• Zhonghua yi xue za zhi · Dec 2018

    [Application of modified brain protection double-lumen drainage tube in external drainage of chronic subdural hematoma].

    • T Sun, Y Han, Z Q Jiang, S J Zhang, F Y Lou, X L Zheng, T Zhang, X X Li, L Li, X H Dong, and J W Sun.
    • Department of Neurosurgery, the First Affiliated Hospital of Bengbu Medical College, Bengbu 233004, China.
    • Zhonghua Yi Xue Za Zhi. 2018 Dec 4; 98 (45): 3681-3685.
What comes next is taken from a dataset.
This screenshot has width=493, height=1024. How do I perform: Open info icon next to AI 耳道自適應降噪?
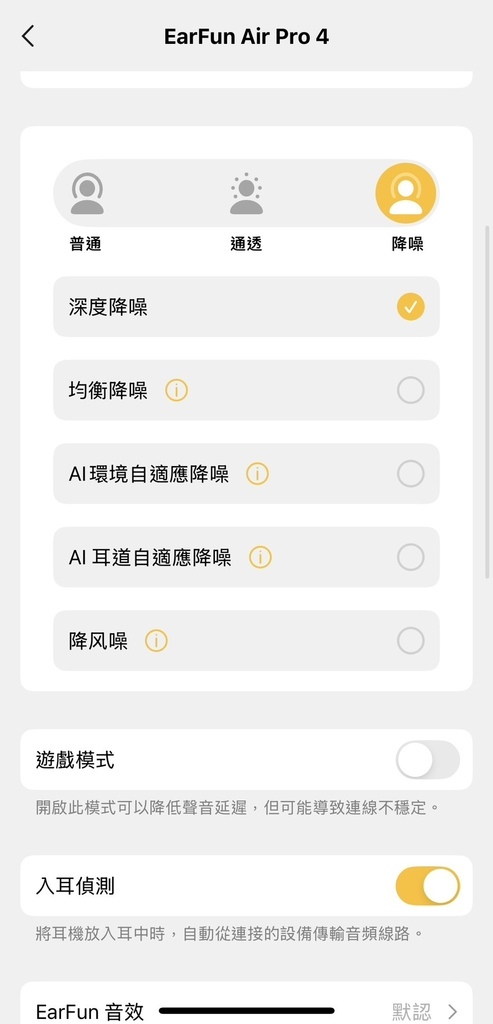coord(260,558)
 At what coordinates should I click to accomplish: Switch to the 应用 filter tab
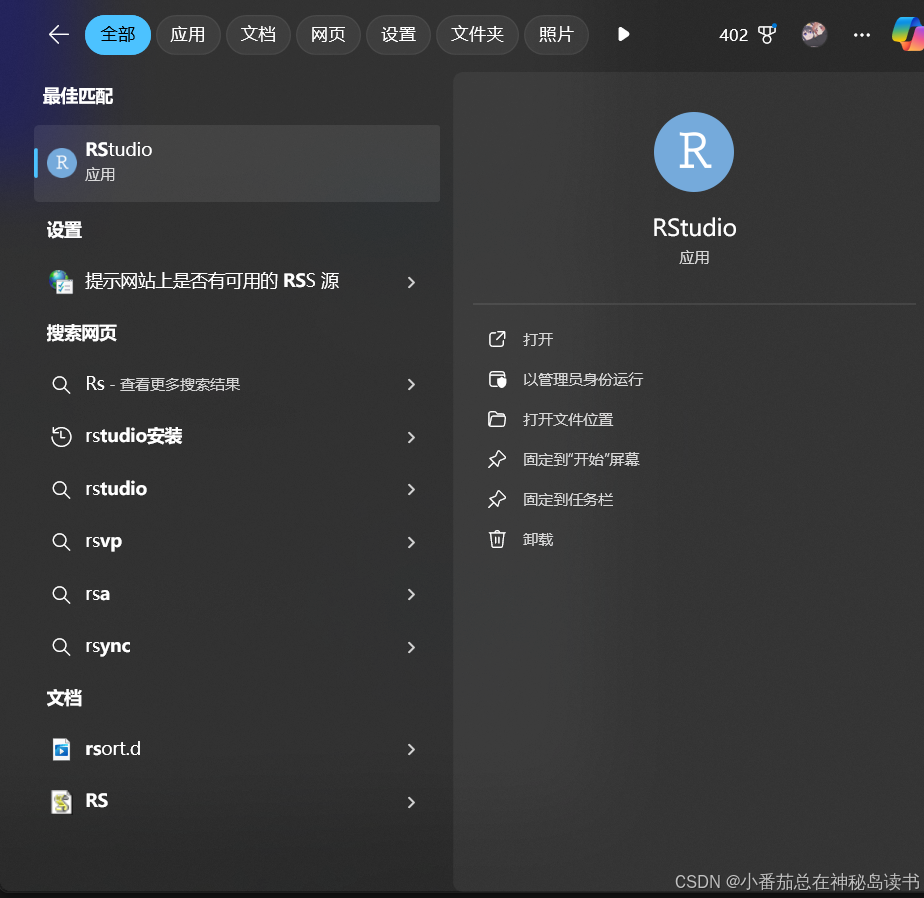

    AbstractObjective: To compare the clinical effects of modified double-lumen drainage tube and traditional silicone tube in external drainage of chronic subdural hematoma. Methods: Selected 49 patients suffering from chronic subdural hematoma hospitalized in the Department of Neurosurgery, the First Affiliated Hospital of Bengbu Medical College between July 2016 and June 2018 who underwent external drainage, and divided them randomly into experimental groups (using modified brain protection double lumen drainage tube in 23 cases) and control group (using traditional silicone drainage tube in 26 cases). Comparison of postoperative hematoma residual volume, the tube indwelling time, the numbers of drainage tube contact with brain tissue and arachnoid membrane, the numbers of infections, the numbers of postoperative epilepsy cases, and changes in Modified Rankin Scale scores between the two groups. Results: At the time of extubation, the residual amount of hematoma in the experimental group was (13±7) ml, and that in the control group was (17±8) ml. There was no significantly statistical difference in the residual amount of hematoma between the experimental group and the control group (P>0.05). The tube indwelling time of the experimental group was (2.0±0.9) days, and that of the control group was (2.7±0.8) days. The difference between the experimental group and the control group in the drainage tube indwelling time was statistically significant (P<0.05). No cases of drainage tube contact with brain tissue and/or arachnoid membrane appeared in the experimental group, and 7 cases of drainage tube contact with brain tissue or arachnoid membrane appeared in the control group. No infection occurred in both groups. No cases of epilepsy occurred in preoperative, and there were 0 cases of epilepsy in the experimental group and 1 case in the control group in postoperative. There were significantly statistical differences in each of the two groups in the modified Rankin scale before and after surgery (P<0.001), there was no significant difference in postoperative Modified Rankin Scale scores between the two groups. Conclusion: The modified brain protection double-lumen drainage tube has good drainage effect in the external drainage of chronic subdural hematoma, and the short tube retention time, causing fewer complications. It is a safe and effective tool for treating chronic subdural hematoma, and it is worthy of clinical promotion.